Não é novidade para ninguém este tipo de
acções secretas promovidas pelo governo dos EUA para defender os seus
interesses e proteger suas acções criminosas em prol desses interesses. Por
exemplo, para os latino-americanos é muito fácil recordar a operação CONDOR e
também outras acções que colaboraram com a implementação de ditaduras militares
por toda a América Latina durante décadas. Ditaduras que destruíram governos
democraticamente eleitos, que se negavam a seguir a Cartilha do Consenso de
Washington. Para os movimentos sociais dos EUA dos anos 60 também é muito conhecida
a operação COINTELPRO ,
elaborada pelo governo para acabar com os movimentos daquele país. Movimentos
como os panteras negras, contra a guerra do Vietname, pelos direitos civis,
pela liberdade de expressão etc., foram todos atingidos por essa operação.
Deste a sua criação em Dezembro de 2006, o
site Wikileaks já recebeu
milhares de documentos vazados de todo o mundo. Muitos consideram o site um
lugar seguro para publicar documentos sensíveis de governos e empresas que
denunciam crimes e corrupção e que garante o anonimato, como uma nova forma de
se fazer jornalismo. A diferença entre a Wikileaks e os grandes meios de
comunicação é que os segundos têm a mania de 'sentar' em informações
importantes para o interesse público em cumplicidade com os governos e empresas
denunciados. Por exemplo o New York Times 'sentou' por um ano na denúncia de
que a administração Bush espionava ilegalmente os cidadãos norte-americanos,
até o Bush ser reeleito sem problemas.
Alguns destaques das denúncias
publicadas pela WikiLeaks :
1. Daniel arap Moi: Wikileaks publica
documentos provando corrupção do ex-lider queniano (presidente durante
1978-2002) Daniel arap Moi. Muitos meios de comunicação falaram que a denúncia
fez mudar o caminho das eleições naquele país.

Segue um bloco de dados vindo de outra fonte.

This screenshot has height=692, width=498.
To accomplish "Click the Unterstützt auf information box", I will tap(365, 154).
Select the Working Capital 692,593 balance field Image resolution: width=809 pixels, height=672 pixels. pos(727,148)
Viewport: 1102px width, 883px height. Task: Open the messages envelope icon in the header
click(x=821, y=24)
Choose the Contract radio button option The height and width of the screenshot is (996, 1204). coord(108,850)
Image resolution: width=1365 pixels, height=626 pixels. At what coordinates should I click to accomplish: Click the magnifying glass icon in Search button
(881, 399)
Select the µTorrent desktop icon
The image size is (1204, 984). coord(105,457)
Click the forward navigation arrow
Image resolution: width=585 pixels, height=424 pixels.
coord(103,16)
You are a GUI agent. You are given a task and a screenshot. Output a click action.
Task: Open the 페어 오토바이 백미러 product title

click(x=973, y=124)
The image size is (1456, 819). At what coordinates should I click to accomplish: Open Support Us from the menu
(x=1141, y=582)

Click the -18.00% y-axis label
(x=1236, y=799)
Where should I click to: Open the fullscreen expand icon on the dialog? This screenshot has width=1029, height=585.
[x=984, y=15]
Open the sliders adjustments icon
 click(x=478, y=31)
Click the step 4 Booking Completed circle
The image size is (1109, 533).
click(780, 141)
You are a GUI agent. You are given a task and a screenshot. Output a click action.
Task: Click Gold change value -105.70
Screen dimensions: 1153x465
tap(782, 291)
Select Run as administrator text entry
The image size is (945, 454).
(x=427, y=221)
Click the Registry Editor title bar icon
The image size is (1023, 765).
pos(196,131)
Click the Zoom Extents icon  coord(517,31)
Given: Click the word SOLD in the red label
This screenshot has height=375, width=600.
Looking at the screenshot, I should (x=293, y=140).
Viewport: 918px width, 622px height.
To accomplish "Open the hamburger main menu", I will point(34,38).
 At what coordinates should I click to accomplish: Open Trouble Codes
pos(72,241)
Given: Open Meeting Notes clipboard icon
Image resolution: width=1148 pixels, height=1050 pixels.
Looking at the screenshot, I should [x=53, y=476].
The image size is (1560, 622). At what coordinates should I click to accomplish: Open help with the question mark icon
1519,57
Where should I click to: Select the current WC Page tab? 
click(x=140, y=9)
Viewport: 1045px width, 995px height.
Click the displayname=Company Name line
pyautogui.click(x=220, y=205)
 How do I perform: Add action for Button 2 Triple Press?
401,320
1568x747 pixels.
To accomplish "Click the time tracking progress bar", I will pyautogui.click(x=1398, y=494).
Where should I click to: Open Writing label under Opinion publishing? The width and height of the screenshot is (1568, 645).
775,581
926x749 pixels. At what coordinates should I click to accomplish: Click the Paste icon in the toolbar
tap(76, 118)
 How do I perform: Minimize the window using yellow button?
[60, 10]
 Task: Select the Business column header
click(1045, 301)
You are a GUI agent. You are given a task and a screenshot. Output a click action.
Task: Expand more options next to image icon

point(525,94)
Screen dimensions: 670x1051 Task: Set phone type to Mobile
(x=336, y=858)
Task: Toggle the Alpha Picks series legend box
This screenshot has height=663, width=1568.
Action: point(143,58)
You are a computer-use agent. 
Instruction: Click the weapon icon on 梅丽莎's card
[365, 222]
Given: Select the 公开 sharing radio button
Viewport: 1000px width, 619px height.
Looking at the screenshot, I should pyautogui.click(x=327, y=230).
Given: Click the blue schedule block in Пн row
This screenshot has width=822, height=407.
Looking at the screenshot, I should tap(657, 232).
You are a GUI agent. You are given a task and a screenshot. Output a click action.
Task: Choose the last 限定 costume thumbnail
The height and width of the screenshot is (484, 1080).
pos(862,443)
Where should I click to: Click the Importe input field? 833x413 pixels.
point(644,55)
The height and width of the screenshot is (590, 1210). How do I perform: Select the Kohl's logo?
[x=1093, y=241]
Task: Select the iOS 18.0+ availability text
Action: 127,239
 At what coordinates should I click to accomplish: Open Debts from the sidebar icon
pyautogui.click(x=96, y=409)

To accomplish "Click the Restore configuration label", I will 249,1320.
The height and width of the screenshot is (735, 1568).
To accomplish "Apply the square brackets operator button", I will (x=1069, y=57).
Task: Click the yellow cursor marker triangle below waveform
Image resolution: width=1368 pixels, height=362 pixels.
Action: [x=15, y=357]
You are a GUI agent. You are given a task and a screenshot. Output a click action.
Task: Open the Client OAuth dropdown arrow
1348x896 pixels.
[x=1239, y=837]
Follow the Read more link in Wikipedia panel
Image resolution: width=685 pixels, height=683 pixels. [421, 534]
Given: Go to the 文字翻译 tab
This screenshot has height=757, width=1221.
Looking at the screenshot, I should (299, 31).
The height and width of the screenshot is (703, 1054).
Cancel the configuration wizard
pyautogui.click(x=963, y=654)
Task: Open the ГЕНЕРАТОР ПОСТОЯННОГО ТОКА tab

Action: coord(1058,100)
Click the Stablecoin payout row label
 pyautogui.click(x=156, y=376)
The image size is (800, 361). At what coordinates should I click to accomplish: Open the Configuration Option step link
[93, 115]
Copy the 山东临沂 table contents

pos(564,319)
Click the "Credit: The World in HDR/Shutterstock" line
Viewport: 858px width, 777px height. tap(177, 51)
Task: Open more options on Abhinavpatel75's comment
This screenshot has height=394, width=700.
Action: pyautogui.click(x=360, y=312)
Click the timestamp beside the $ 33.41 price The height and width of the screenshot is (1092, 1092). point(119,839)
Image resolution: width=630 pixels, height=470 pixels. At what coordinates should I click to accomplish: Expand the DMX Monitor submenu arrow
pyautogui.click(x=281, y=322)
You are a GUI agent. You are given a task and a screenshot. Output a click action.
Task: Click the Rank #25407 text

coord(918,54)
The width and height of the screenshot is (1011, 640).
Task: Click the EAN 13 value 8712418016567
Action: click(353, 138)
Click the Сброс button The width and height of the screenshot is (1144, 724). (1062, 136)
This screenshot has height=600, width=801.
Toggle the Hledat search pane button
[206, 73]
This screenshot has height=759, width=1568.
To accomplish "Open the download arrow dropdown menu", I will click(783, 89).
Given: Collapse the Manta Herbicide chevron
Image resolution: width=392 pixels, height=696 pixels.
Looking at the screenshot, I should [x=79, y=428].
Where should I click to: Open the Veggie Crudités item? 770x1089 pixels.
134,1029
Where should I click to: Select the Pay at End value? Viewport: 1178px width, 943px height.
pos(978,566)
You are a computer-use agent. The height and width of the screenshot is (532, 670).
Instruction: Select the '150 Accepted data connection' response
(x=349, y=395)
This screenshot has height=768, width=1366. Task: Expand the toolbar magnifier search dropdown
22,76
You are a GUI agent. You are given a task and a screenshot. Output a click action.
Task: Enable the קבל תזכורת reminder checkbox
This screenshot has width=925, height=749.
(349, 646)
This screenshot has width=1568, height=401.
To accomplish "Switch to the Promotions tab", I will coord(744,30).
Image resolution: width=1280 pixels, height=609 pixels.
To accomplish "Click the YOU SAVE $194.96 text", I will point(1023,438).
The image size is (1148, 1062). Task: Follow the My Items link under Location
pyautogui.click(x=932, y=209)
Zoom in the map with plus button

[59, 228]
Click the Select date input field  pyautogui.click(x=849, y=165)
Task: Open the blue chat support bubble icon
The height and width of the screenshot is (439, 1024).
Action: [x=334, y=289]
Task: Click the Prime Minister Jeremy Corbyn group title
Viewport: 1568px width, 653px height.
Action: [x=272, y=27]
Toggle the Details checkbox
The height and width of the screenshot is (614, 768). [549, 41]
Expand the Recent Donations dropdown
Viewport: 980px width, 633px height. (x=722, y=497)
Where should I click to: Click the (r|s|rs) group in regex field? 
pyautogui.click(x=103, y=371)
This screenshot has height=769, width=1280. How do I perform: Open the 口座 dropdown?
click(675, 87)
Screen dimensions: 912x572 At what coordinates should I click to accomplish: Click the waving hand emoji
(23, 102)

2. Procedimentos Operacionais Padrão para
Camp Delta/Guantánamo: o documento publicado pela Wikileaks no dia 7 de
Novembro de 2007, revelou algumas das restrições impostas aos detidos,
incluindo o protocolo de esconder alguns prisioneiros durante as visitas do
Comité Internacional da Cruz Vermelha, algo que os militares dos EUA haviam
negado repetidamente no passado. Depois no dia 3 de Dezembro a Wikileaks lançou
uma versão nova, de 2004, do manual junto com uma análise detalhada das
mudanças entre as versões.
3. Os famosos e mails da Unidade de
Pesquisas sobre o Clima: que causaram uma crise durante a última conferência
climática.
4. Escândalo do Petróleo no Peru, 2008:
No dia 28 de Janeiro de 2009, Wikileaks publicou 86 gravações telefónicas de
políticos e empresários peruanos envolvidos no escândalo "Petrogate".
5. Wikileaks publicou um relatório interno da empresa petroleira e de transportes Trafigura Beheer BV, da Suiça, que fala sobre o despejo de lixo tóxico na Costa do Marfin, que de acordo com a ONU afectou 108.000 pessoas.